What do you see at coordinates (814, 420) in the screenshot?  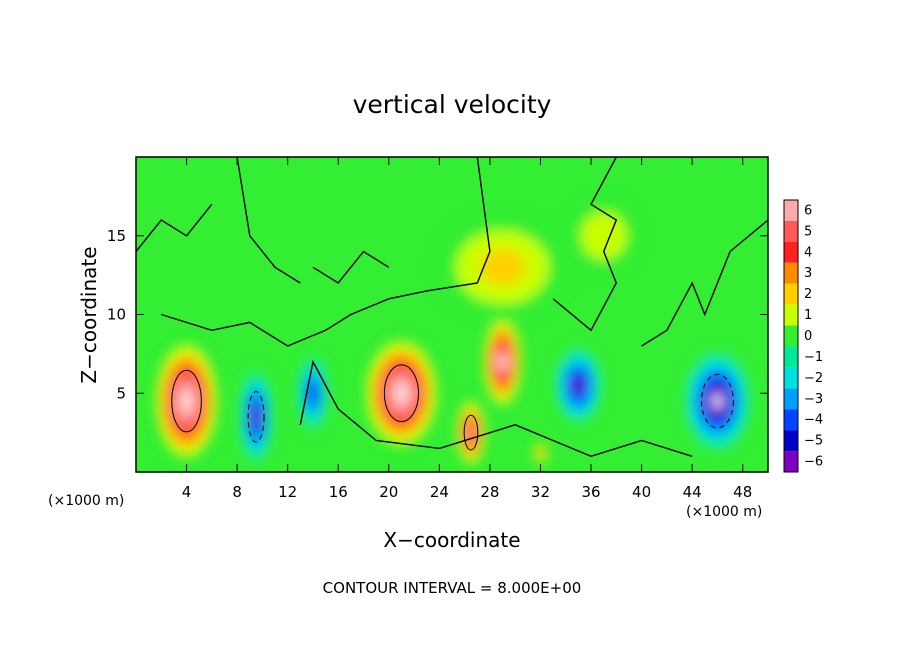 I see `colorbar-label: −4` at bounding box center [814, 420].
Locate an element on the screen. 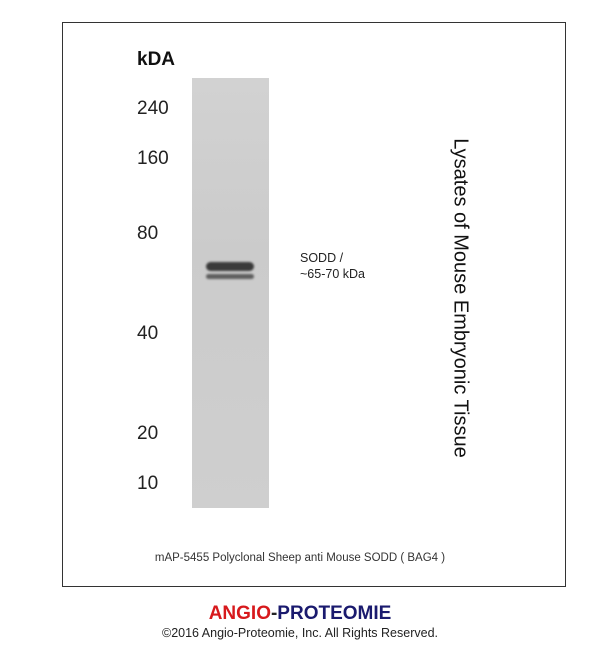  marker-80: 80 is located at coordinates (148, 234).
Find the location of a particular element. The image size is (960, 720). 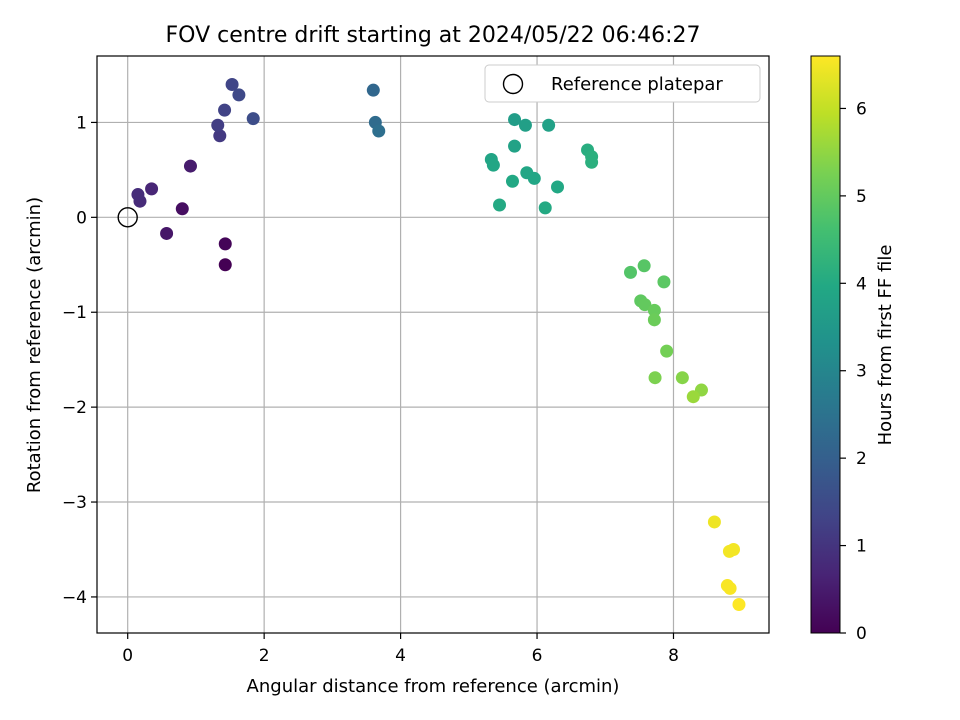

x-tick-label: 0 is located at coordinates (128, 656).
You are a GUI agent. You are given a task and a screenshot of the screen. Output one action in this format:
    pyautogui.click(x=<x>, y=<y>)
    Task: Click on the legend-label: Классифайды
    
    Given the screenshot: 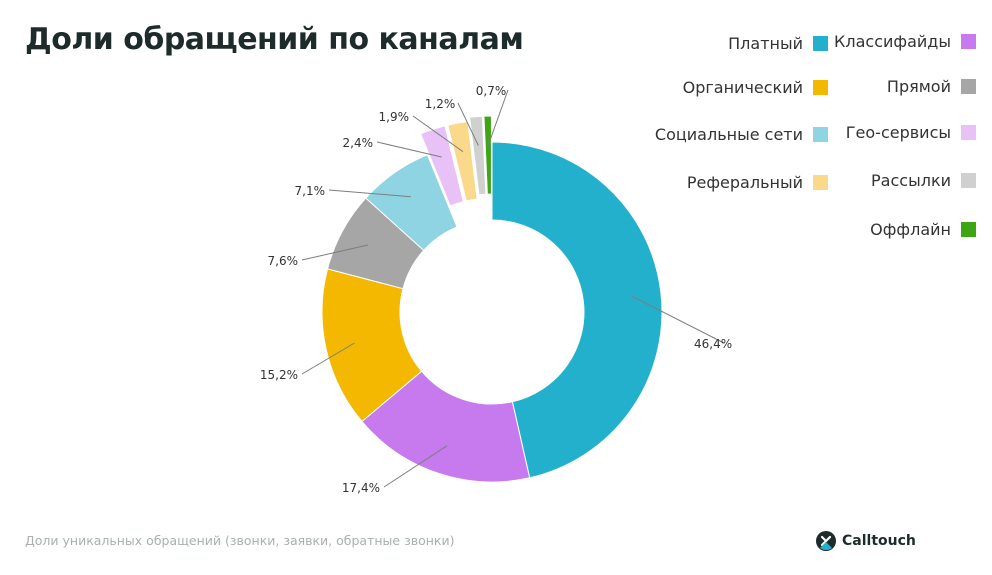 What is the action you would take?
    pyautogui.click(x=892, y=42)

---

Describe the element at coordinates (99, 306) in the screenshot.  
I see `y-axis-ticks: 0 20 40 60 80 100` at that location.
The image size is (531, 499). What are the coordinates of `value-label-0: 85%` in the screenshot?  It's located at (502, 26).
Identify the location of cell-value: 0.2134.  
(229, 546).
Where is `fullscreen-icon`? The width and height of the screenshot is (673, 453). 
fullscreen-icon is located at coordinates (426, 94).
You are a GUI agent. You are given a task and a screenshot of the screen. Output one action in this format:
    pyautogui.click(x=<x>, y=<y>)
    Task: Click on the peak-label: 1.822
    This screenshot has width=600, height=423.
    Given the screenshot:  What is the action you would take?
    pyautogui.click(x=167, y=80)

* * *

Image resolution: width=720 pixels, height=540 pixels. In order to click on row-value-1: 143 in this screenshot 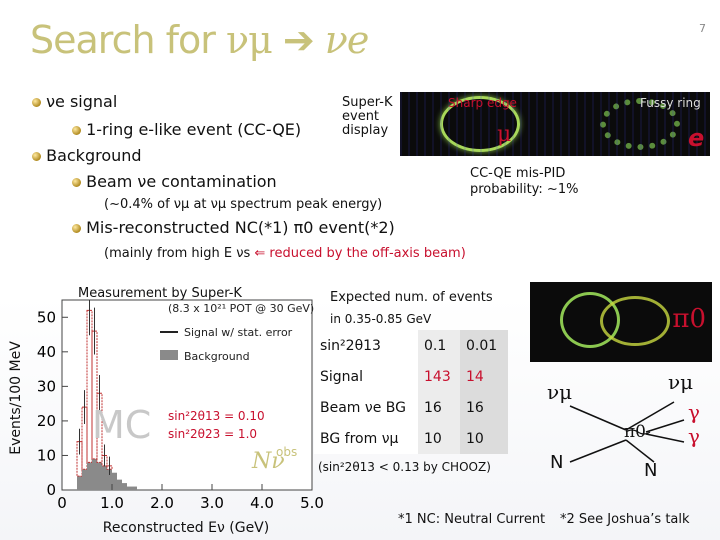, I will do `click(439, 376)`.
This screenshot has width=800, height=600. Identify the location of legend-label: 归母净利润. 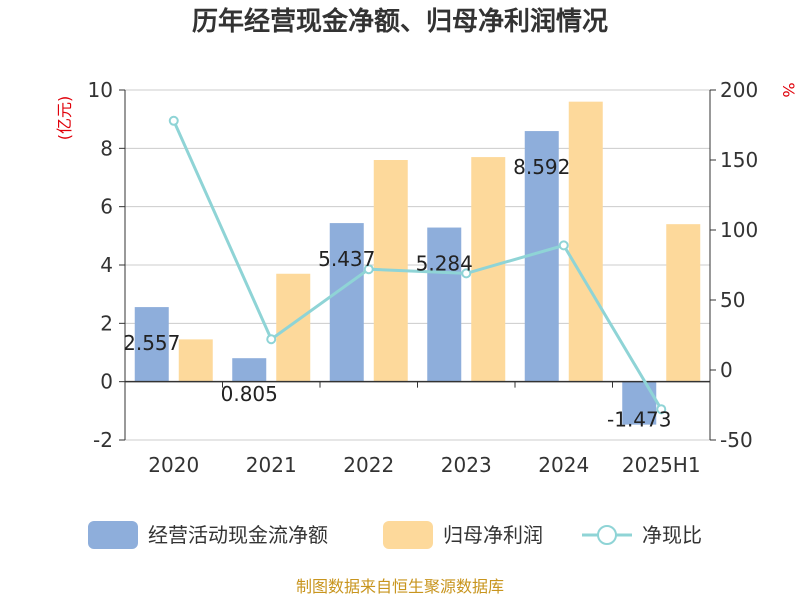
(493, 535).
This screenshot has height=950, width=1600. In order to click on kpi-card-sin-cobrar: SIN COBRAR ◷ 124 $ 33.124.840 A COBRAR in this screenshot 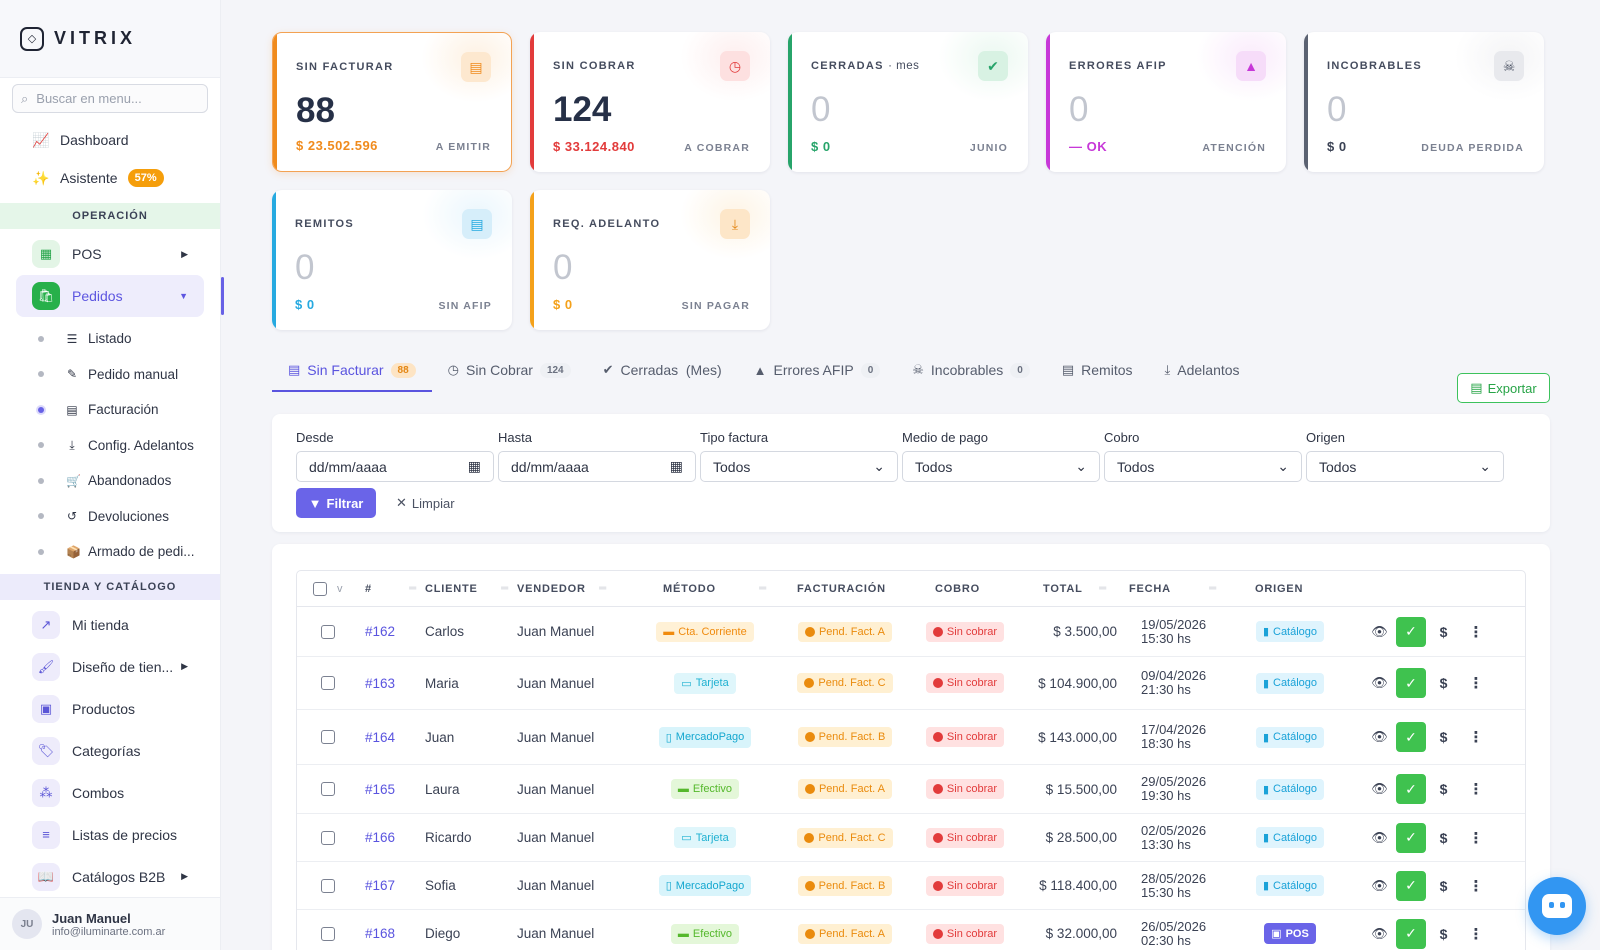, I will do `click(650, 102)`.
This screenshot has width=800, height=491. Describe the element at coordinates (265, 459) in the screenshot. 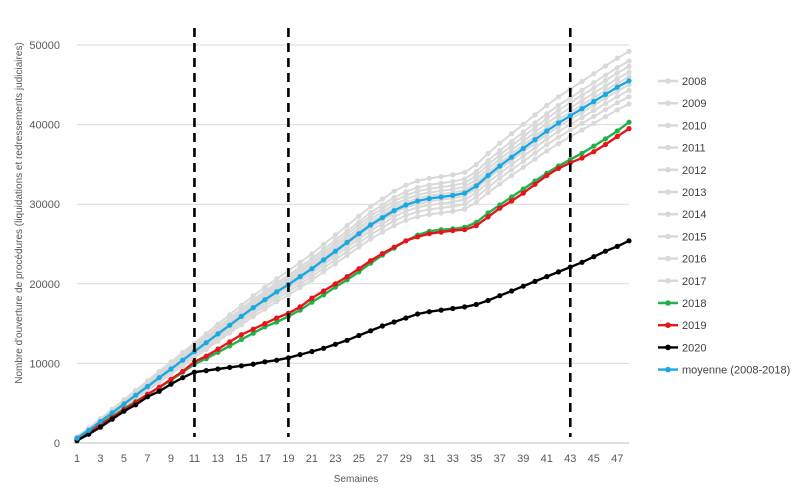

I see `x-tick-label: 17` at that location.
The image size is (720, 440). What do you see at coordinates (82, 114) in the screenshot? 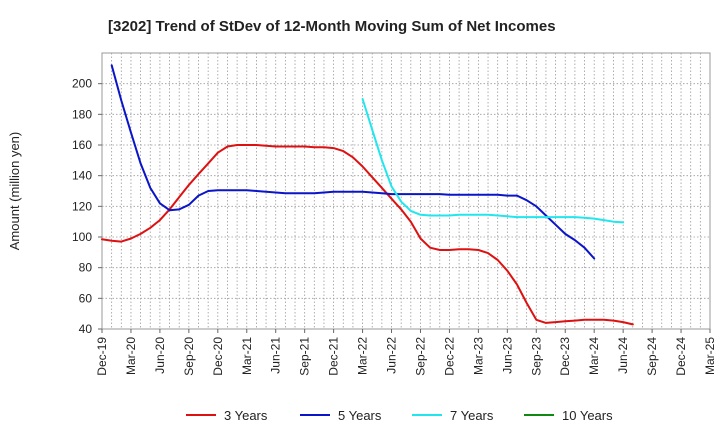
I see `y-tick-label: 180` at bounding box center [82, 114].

▶ [Instruction]:
Rewrite the stretch from the line containing "Identify the location of cell-value: 0.2134." through the line containing "pyautogui.click(x=167, y=80)", replacing "peak-label" with "peak-annotation" and leaving everything else unchanged.

▶ [Your solution]:
Identify the location of cell-value: 0.2134.  
(229, 546).
Where is `fullscreen-icon`? The width and height of the screenshot is (673, 453). 
fullscreen-icon is located at coordinates (426, 94).
You are a GUI agent. You are given a task and a screenshot of the screen. Output one action in this format:
    pyautogui.click(x=<x>, y=<y>)
    Task: Click on the peak-annotation: 1.822
    This screenshot has width=600, height=423.
    Given the screenshot:  What is the action you would take?
    pyautogui.click(x=167, y=80)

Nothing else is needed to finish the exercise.